▸ **Exercise task**
Pick out every line of the records that contains the word "should", and copy each one in full.
--------------------------------------------------
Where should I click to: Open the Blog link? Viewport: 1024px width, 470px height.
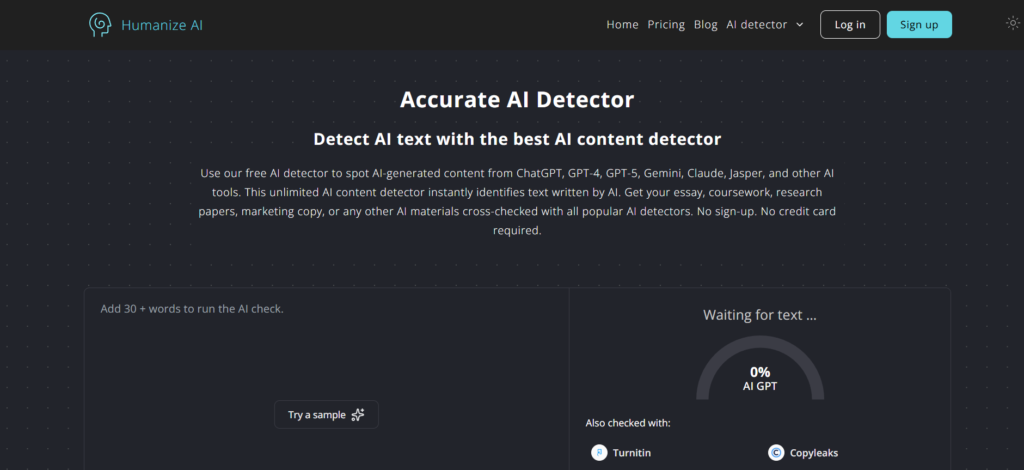pos(705,25)
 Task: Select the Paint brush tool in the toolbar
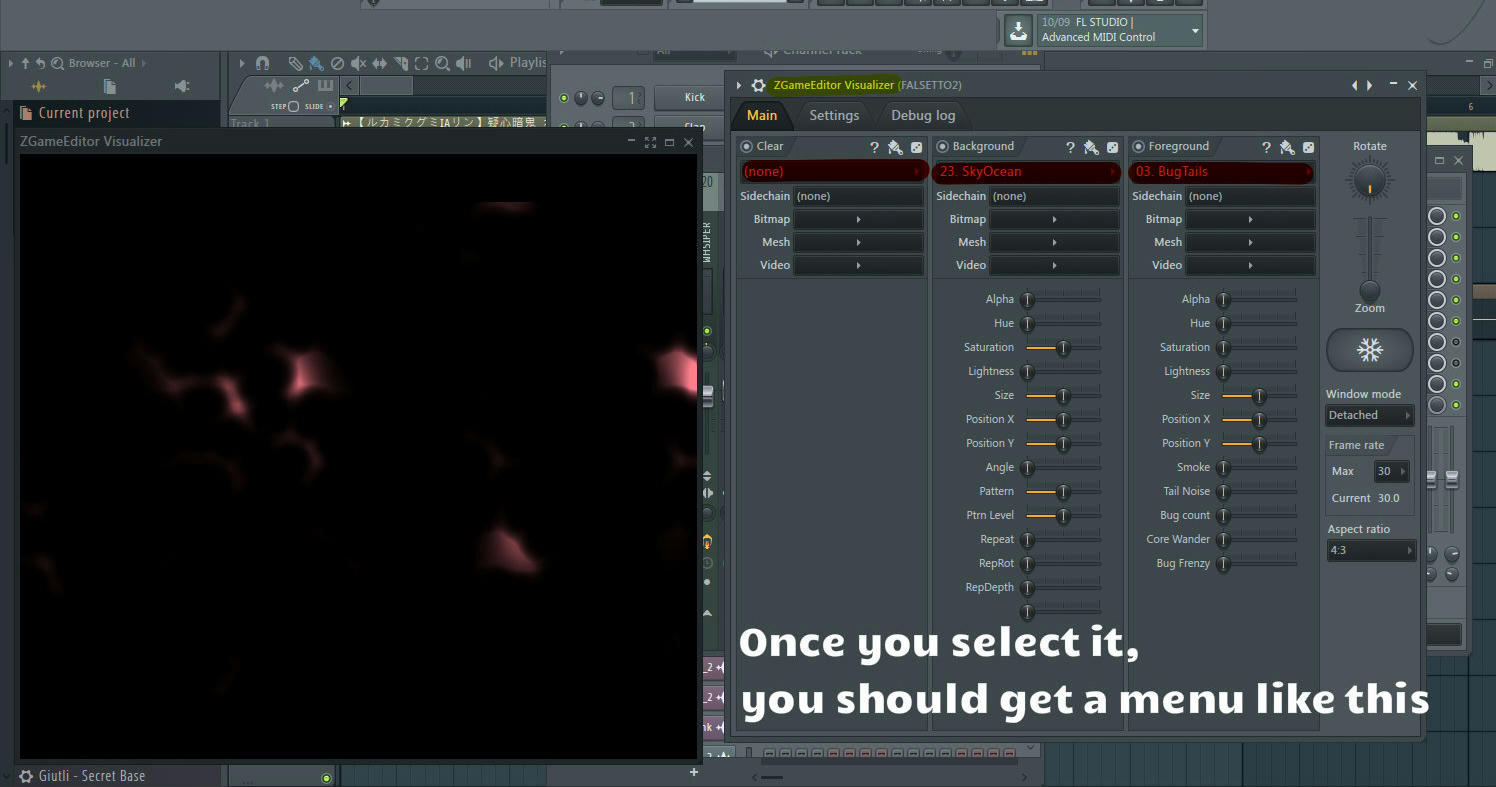pos(317,63)
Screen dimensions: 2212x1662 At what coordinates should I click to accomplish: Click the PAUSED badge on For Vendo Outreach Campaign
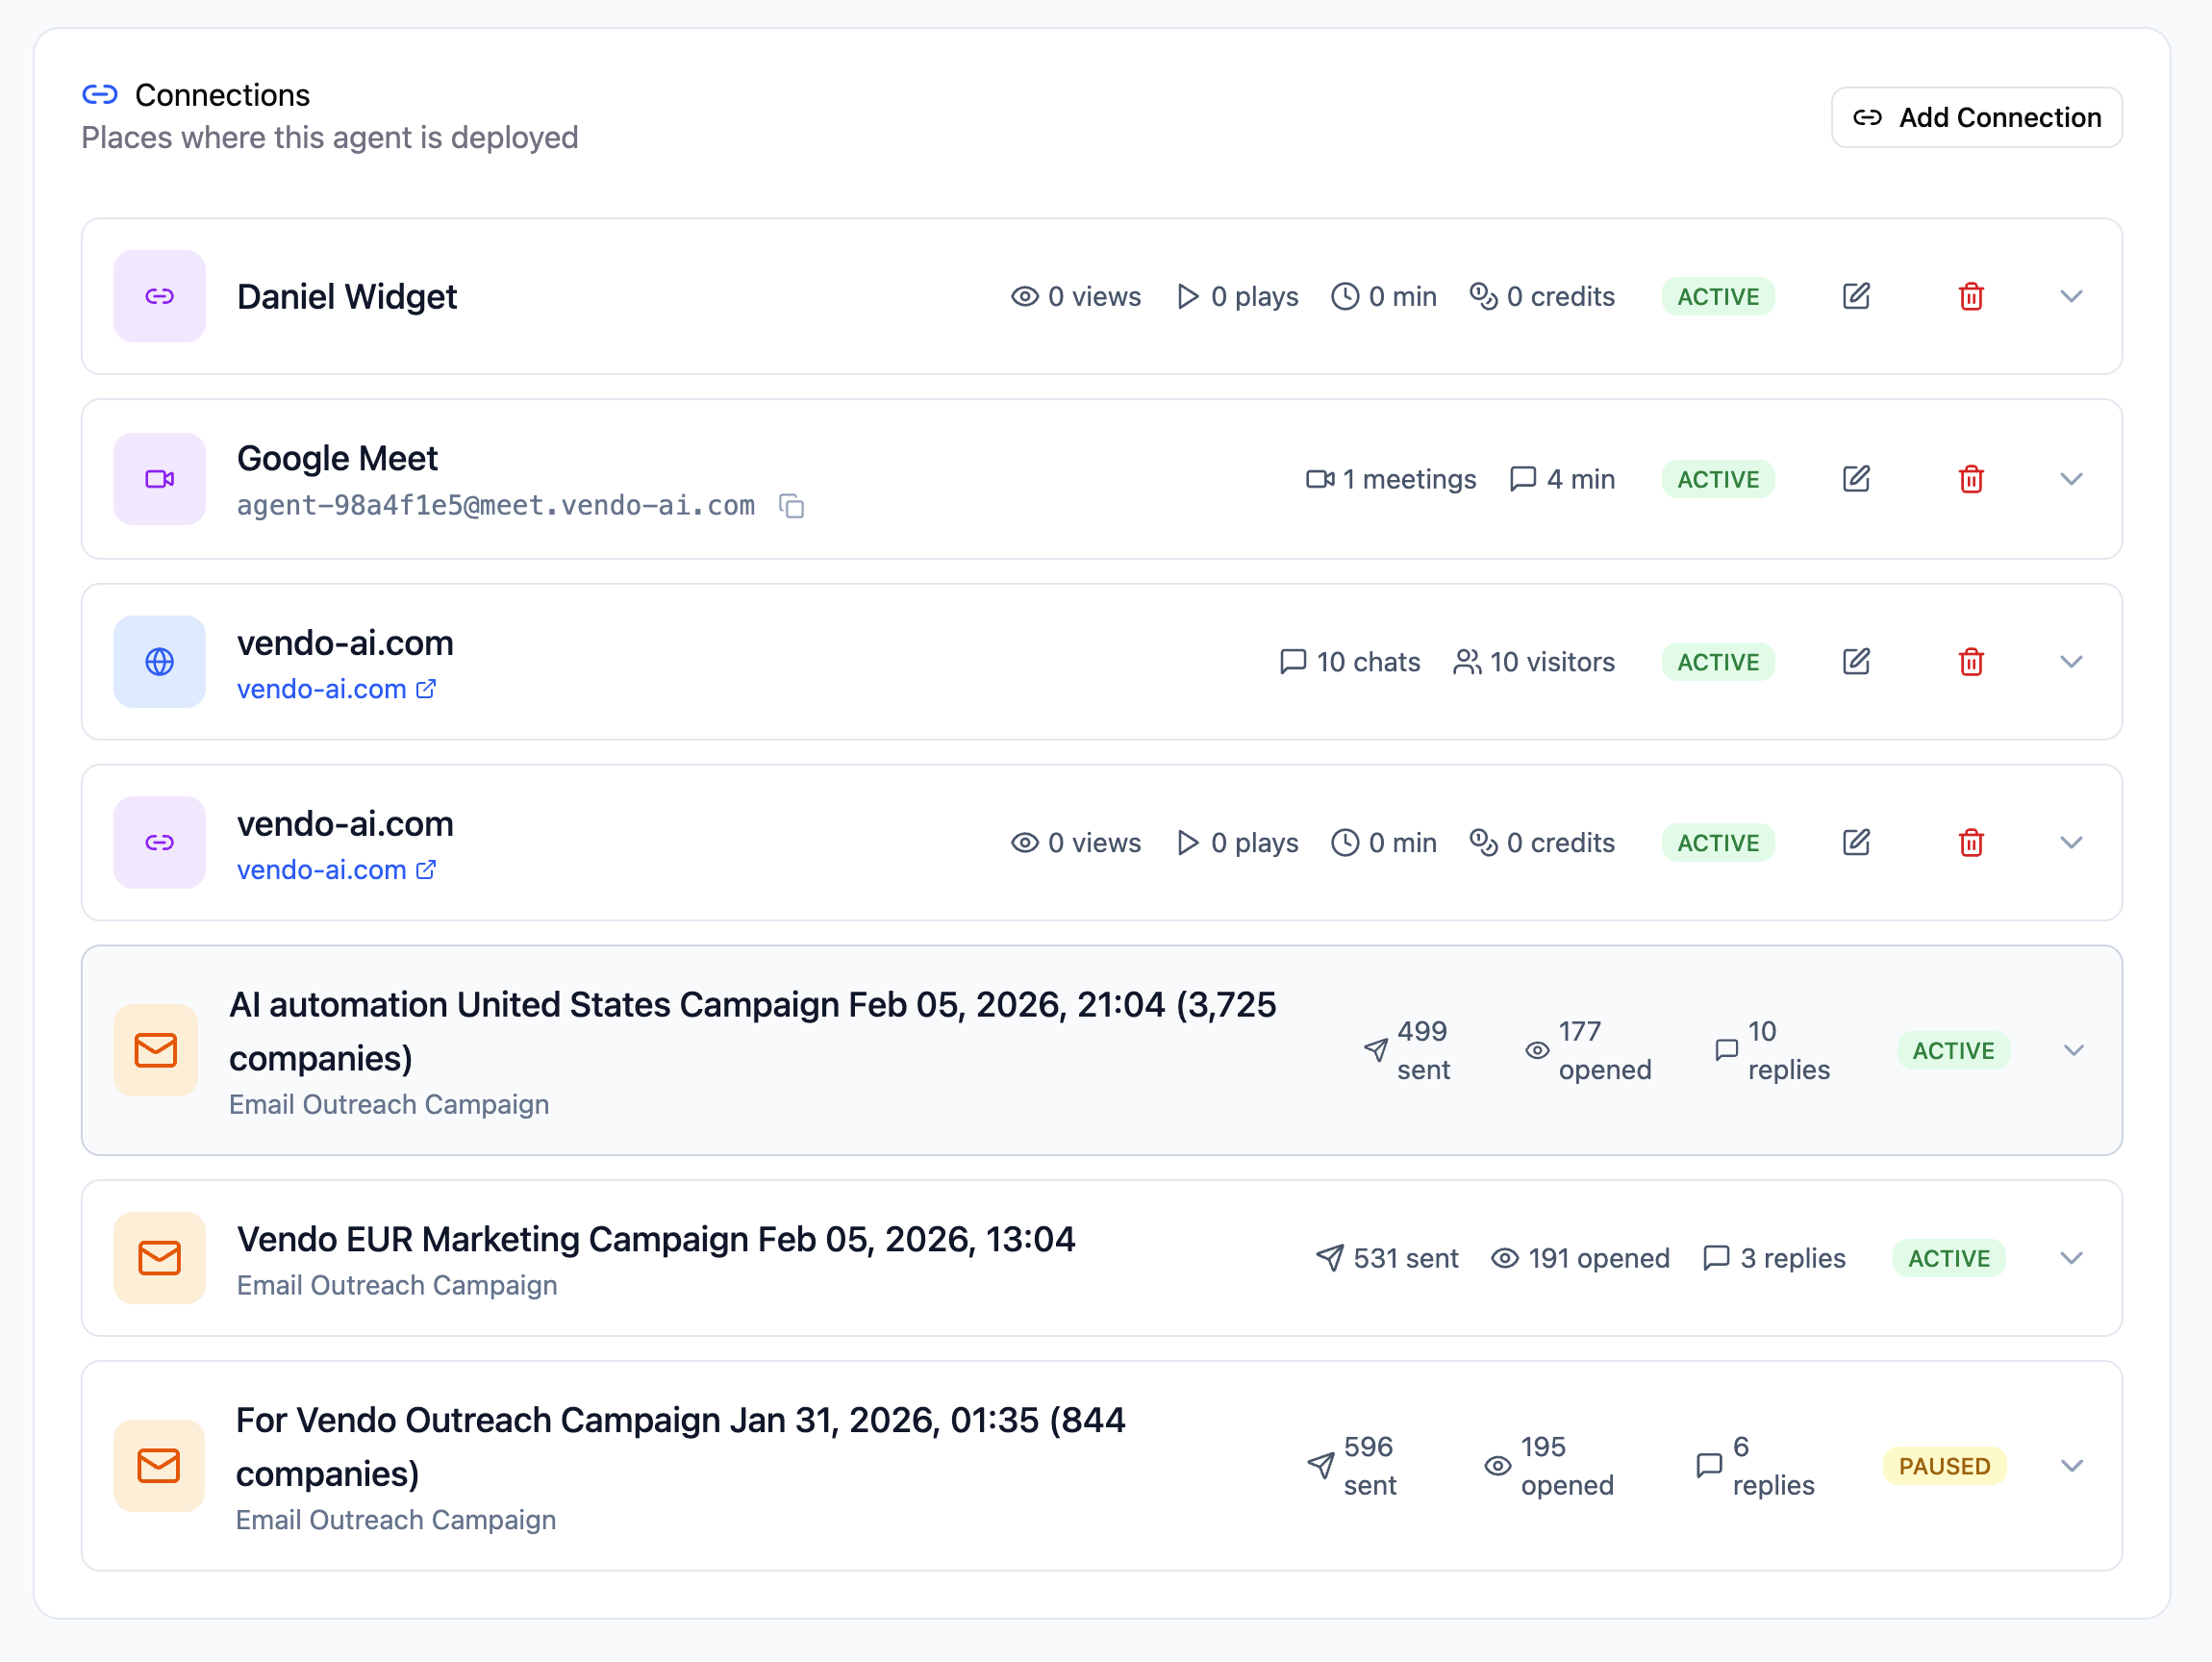pyautogui.click(x=1944, y=1466)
--------------------------------------------------
▸ **Solved problem**
Where should I click to: Open the Blog link? Viewport: 1024px width, 470px height.
Screen dimensions: 2212x1662 At what coordinates should I click to accomplish: Click the PAUSED badge on For Vendo Outreach Campaign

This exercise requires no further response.